Monday, January 11, 2010

Time for a little "selective default" in America?

When countries go bankrupt...
Sometimes, if a government is truly rotten – East Germany in 1989 or France in 1789 – it is a good thing if a fiscal crisis leads to political collapse. But for most normal countries, it is much better to get close to the edge of national bankruptcy than actually to go over the Niagara Falls of sovereign default. As Britain discovered in the 1970s and India found in 1991, looking over the edge can create the atmosphere of crisis that allows governments to win the arguments for economic reform. An actual sovereign default, however, can destroy confidence and trust among citizens and investors for years.

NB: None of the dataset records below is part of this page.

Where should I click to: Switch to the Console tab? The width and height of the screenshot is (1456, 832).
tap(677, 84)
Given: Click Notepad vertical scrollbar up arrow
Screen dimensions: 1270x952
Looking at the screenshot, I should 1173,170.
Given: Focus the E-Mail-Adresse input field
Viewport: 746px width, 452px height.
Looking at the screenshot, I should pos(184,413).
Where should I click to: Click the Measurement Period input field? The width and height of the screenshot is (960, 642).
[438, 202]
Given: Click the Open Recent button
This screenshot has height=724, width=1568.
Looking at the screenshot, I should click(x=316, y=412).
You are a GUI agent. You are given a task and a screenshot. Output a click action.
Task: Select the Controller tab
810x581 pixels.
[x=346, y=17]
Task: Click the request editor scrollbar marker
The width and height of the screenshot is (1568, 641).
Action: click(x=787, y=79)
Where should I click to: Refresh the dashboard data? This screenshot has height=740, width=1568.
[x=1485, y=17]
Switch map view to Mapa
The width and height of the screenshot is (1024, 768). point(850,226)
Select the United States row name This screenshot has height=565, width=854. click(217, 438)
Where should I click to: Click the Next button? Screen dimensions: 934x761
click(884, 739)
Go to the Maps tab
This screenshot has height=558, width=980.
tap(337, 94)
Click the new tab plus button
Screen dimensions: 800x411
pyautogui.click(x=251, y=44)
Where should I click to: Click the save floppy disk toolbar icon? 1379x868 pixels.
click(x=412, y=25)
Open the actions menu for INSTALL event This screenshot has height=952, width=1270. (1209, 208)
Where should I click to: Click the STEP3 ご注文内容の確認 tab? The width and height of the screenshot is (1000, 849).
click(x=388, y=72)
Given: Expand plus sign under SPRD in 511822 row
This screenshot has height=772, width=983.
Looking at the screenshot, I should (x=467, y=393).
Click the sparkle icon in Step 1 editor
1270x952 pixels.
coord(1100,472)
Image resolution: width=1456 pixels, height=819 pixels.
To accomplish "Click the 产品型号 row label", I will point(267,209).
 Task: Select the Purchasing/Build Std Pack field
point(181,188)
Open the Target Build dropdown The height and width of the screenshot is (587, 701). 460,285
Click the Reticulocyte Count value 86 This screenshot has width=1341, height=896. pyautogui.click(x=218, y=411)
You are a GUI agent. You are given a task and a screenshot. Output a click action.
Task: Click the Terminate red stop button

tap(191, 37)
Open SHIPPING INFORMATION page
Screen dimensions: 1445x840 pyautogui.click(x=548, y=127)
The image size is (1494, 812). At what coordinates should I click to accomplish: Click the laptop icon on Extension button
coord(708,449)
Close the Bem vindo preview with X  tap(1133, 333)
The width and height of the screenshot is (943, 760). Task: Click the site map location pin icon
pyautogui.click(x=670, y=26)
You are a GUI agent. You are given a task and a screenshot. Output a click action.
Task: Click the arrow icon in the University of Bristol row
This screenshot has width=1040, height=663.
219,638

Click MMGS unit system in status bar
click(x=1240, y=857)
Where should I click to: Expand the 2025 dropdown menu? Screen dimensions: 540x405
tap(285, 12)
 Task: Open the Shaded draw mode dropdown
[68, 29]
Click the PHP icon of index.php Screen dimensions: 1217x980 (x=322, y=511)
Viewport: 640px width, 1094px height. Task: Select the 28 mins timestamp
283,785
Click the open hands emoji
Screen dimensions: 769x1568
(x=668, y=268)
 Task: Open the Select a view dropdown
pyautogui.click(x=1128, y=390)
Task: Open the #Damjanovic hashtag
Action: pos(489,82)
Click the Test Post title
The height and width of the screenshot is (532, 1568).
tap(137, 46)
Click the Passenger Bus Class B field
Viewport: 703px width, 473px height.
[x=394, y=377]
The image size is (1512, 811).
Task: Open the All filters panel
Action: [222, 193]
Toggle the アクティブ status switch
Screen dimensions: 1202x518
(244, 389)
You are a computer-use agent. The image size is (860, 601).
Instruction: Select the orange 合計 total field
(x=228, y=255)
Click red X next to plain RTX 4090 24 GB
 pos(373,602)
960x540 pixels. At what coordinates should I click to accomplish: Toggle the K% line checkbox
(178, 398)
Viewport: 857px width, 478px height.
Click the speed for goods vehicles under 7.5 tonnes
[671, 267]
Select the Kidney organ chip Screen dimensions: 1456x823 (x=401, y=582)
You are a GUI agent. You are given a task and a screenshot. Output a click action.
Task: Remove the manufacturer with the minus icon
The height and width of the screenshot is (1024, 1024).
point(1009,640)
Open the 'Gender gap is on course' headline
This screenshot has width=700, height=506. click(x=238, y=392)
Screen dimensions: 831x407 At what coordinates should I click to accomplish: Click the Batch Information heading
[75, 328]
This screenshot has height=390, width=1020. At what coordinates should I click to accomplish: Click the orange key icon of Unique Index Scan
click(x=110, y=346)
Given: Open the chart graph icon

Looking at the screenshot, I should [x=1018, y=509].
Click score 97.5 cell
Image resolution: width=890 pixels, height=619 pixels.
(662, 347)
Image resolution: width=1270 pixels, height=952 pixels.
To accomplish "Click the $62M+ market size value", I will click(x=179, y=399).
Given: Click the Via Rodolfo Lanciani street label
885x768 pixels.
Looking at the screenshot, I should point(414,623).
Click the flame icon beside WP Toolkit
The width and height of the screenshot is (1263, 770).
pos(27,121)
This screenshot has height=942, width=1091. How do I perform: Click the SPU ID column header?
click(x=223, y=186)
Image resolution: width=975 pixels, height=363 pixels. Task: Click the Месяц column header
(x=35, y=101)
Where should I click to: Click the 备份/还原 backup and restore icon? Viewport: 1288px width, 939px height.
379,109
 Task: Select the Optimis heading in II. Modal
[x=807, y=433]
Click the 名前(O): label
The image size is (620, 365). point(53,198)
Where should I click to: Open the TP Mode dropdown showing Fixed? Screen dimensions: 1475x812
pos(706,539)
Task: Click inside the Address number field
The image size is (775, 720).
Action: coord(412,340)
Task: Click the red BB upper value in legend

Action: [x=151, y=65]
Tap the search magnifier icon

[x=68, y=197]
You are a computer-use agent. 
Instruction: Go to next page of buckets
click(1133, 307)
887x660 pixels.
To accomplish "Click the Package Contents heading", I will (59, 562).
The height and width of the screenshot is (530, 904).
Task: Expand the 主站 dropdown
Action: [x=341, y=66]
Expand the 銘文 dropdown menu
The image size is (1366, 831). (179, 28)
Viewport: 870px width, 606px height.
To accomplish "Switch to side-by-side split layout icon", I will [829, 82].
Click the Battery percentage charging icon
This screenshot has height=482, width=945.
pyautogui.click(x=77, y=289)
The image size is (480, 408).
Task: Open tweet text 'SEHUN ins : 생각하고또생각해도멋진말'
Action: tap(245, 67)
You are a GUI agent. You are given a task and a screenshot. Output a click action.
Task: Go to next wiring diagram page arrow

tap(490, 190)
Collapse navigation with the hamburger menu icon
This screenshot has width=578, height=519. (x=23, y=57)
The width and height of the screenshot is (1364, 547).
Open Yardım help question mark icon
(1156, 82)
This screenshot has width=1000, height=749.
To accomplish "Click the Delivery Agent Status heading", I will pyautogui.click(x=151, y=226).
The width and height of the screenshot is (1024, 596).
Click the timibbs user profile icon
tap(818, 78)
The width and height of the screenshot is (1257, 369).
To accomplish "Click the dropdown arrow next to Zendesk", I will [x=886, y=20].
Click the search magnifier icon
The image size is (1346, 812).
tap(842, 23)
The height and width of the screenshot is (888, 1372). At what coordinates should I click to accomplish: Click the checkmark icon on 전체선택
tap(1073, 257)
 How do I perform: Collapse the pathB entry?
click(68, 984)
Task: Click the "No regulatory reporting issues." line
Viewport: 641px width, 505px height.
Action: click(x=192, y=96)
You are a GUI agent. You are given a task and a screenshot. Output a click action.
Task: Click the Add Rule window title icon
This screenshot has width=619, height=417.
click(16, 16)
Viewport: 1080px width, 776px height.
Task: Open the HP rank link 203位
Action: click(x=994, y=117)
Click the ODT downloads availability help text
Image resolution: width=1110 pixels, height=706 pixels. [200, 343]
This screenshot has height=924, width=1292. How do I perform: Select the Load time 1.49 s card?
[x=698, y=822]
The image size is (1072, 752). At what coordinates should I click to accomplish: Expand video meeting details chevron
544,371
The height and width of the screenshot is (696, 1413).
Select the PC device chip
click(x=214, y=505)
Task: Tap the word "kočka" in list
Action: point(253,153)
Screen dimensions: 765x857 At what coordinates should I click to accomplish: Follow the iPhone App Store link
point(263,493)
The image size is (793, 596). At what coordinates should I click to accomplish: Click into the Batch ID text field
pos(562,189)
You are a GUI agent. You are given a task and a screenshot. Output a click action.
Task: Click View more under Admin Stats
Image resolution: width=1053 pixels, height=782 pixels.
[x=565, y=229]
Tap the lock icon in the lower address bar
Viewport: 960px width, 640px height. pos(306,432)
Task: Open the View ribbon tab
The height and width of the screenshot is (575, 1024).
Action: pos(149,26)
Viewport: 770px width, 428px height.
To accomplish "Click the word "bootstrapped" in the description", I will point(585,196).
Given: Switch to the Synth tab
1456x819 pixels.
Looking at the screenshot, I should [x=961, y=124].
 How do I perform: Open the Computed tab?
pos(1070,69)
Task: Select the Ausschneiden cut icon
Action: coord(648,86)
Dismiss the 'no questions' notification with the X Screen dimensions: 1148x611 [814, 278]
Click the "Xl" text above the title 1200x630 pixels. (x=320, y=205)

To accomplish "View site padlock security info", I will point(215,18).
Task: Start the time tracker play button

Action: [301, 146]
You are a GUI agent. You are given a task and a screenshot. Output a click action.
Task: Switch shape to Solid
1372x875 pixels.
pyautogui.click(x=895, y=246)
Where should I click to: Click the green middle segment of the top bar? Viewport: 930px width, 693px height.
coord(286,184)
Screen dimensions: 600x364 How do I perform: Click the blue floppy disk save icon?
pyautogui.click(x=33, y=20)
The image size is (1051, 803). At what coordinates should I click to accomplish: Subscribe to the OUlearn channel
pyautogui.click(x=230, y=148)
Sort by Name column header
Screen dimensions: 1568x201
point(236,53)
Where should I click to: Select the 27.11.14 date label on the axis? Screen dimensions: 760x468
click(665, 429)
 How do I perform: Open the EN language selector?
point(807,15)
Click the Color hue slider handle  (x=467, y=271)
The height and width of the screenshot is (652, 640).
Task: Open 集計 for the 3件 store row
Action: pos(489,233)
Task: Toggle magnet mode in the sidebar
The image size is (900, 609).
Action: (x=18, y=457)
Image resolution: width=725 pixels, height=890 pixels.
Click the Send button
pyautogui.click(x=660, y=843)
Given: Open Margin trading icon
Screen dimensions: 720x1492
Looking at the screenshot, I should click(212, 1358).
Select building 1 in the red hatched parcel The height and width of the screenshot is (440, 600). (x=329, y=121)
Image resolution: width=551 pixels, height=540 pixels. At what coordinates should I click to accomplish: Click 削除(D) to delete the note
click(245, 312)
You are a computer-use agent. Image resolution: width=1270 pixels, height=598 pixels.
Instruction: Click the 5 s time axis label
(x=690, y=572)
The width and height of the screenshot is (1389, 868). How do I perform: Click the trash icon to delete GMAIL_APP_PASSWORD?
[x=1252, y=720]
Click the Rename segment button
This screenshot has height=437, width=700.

Perhaps the most memorable thing said so far by an official in Barack Obama’s administration was the remark by Rahm Emanuel, the White House chief of staff, that “you never want a serious crisis to go to waste”. Mr Emanuel was widely condemned for flippancy and cynicism. But an examination of world history over the last 30 years suggests he was definitely on to something. Those much discussed emerging powers, the Brics (Brazil, Russia, India and China) all needed a fiscal crisis to set them on the road to economic reform and national resurgence. America may one day be lucky enough to experience its very own national fiscal crisis. Let us hope it is not wasted.
Bankruptcy could be good for America

Jack Wheeler, in his 1/1/10 "Half Full Report," talked about a "selective default" and boy, as radical as it may seem, perhaps it actually is the only way to stop the one-way road to fiscal hell this country's been on for awhile:
What the US could do is a selective default that would pay off small bondholders - anyone who holds, say $10 million or less in treasuries. Everyone else - the Goldmans and giant banks playing the ripoff game of borrowing fed funds at almost zero interest and buying treasuries paying 3% while refusing to loan money commercially, the sovereign bondholders, most especially the Chicoms - they get squat.

Even the whisper of this will give apoplexy to guys running the big financial institutions: "No one will loan the US any money! It will be catastrophic!"

But that's what we want.

The goal of Default is to make the US government incapable of borrowing money for a decade or two, forcing it to live within its means. Default is really the only way to radically prune the federal bramble bush back to a constitutional level.